Palo Alto's ban, initially approved March 30, will go into effect as scheduled Sept. 18, because the city reached an out-of-court settlement on July 28 with the Save the Plastic Bag Coalition, which had sued to stop the ban.
The Save the Plastic Bag Coalition also has a lawsuit against Los Angeles County to prevent a planned ban which still must be approved next year.
In addition to Palo Alto and Edmonds, three coastal counties on the Outer Banks in North Carolina and two small Alaskan towns have enacted bans on plastic bags in the past four weeks, bringing the number of bans in the United States to 11.

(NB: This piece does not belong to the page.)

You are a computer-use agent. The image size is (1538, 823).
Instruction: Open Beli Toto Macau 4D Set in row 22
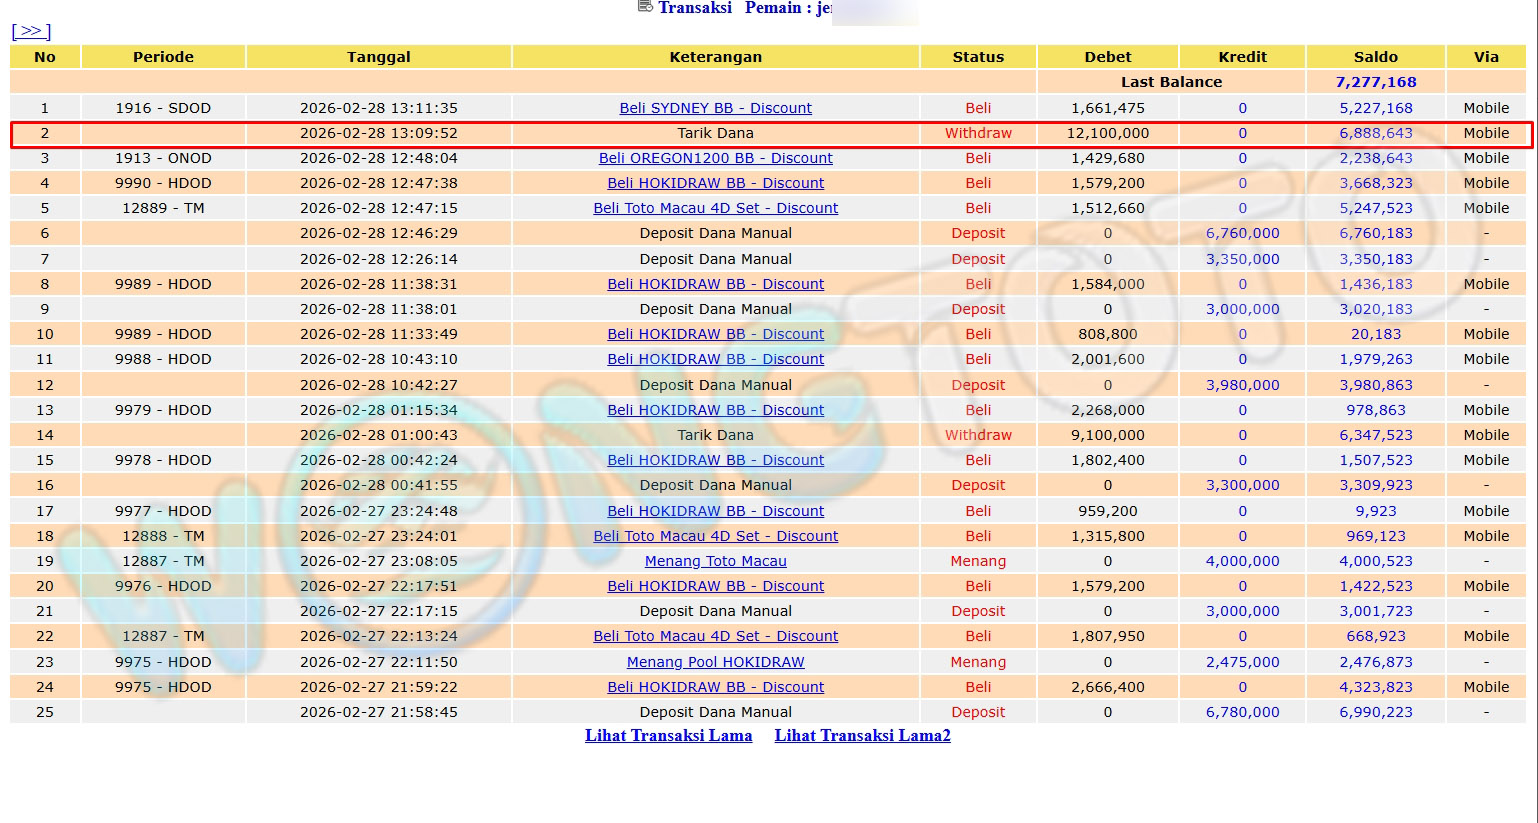[715, 636]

Westport, Conn., and the California cities of San Francisco, Fairfax and Malibu also have bans on plastic carryout bags. A ban on plastic bags in Manhattan Beach, Calif., that covered 217 stores and restaurants was overturned, pending an appeal.
But the largest stakes right now for the industry clearly are in Seattle, where the Stop the Seattle Bag Tax Coalition is reminding voters that a city survey from 2007 found that residents are opposed to a tax and that 91 percent of residents said they recycled plastic bags.